Une fois l’école intégrée, elle a effectué différents stages. « Ces expériences sont essentielles pour être sûr de ce qui nous plait ou au contraire, ne nous convient pas. » Mais, selon elle, il ne suffit pas de faire des stages, il est important de bien les choisir et non par défaut afin de découvrir les différents secteurs d’activité. « Puis une fois dans l’entreprise, il faut être curieux, ne surtout pas être passif et accepter les challenges qu’on nous demande de relever. » 

La mixité durant ses études

En école d’ingénieur à Polytech, elle a passé trois ans en mécanique dans une promotion composée presque exclusivement de garçons.

Une mixité quasi inexistante

Les filles représentent entre 8% en 3e année et 15% en 5e année des effectifs.

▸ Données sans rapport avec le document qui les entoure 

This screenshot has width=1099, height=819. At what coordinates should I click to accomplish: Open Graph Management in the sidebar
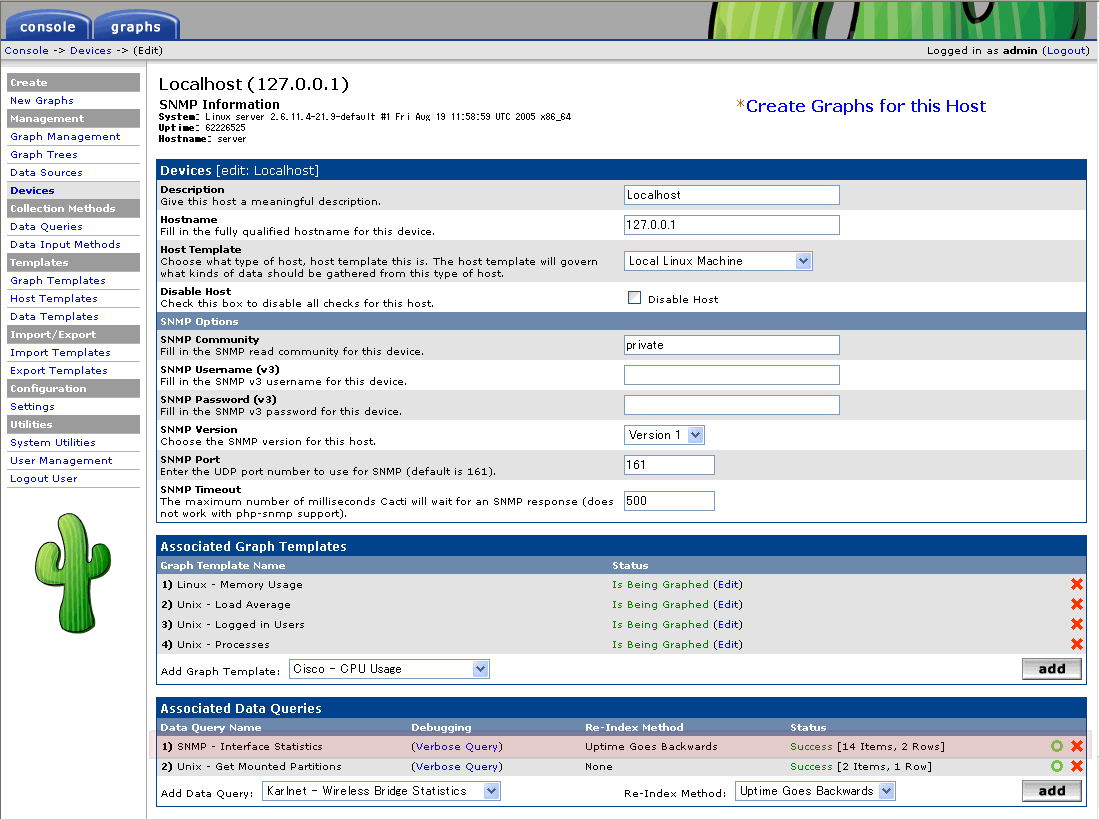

Cependant, Anaïs s’entend aussi bien avec les filles qu’avec les garçons donc cette quasi absence de mixité ne l’a pas dérangée. Certaines filières de Polytech sont nettement plus mixtes notamment en génie biomédical, en maths appliquées et modules, et en matériaux.

Des stages déterminants

Elle a tout d’abord réalisé deux stages, à AREVA puis à NTN-SNR, une entreprise spécialisée dans les techniques de roulement pour l’industrie, l’aéronautique et l’automobile. Ce dernier, en production automobile a été le déclic, elle a su qu’elle voulait faire un travail de terrain et qu’elle ne voulait pas exercer dans un bureau d’études.

Une opportunité à EDF

Elle a ensuite suivi son stage de fin d’année dans une la centrale nucléaire de Cattenom en Lorraine, stage qu’elle avait obtenu en se rendant aux Energy Days (forum professionnel) à Paris organisés par EDF où tous les secteurs étaient représentés : thermique à flamme (charbon ou autre combustible), énergies renouvelables ou encore conception. « C’était super, j’ai pu rencontrer des personnes travaillant chez EDF, des jeunes comme des plus anciens. »

Ce stage a été une vraie révélation et a beaucoup compté dans son parcours futur : « Alors que je ne connaissais pas grand chose sur le nucléaire, je devais améliorer le fonctionnement du service mécanique. » A la fin des six mois, il n’y avait alors pas de ticket d’embauche mais son tuteur l’a chaudement recommandée lorsqu’elle a postulé au niveau national à EDF.

A l’issue d’un certain nombre d’entretiens, elle a été embauchée et pouvait alors être affectée dans n’importe quelle région de la France.

 

Le nucléaire, un univers à part

Afin de travailler dans le nucléaire, il faut accepter un certain nombre de conditions propres au nucléaire.

Des contraintes et des responsabilités

En effet, il faut tout d’abord accepter de ne pas vivre à proximité des commerces et du centre-ville. Sa mission comportant une astreinte technique, elle a l’obligation d’habiter dans une commune proche de la centrale : « J’ai fait le choix d’habiter dans une maison de fonction. C’est assez particulier, tous les salariés habitent les uns à côté des autres. C’est très basé autour de la communauté. C’est tout un état d’esprit, mais cela fait aussi partie de la culture de l’entreprise. »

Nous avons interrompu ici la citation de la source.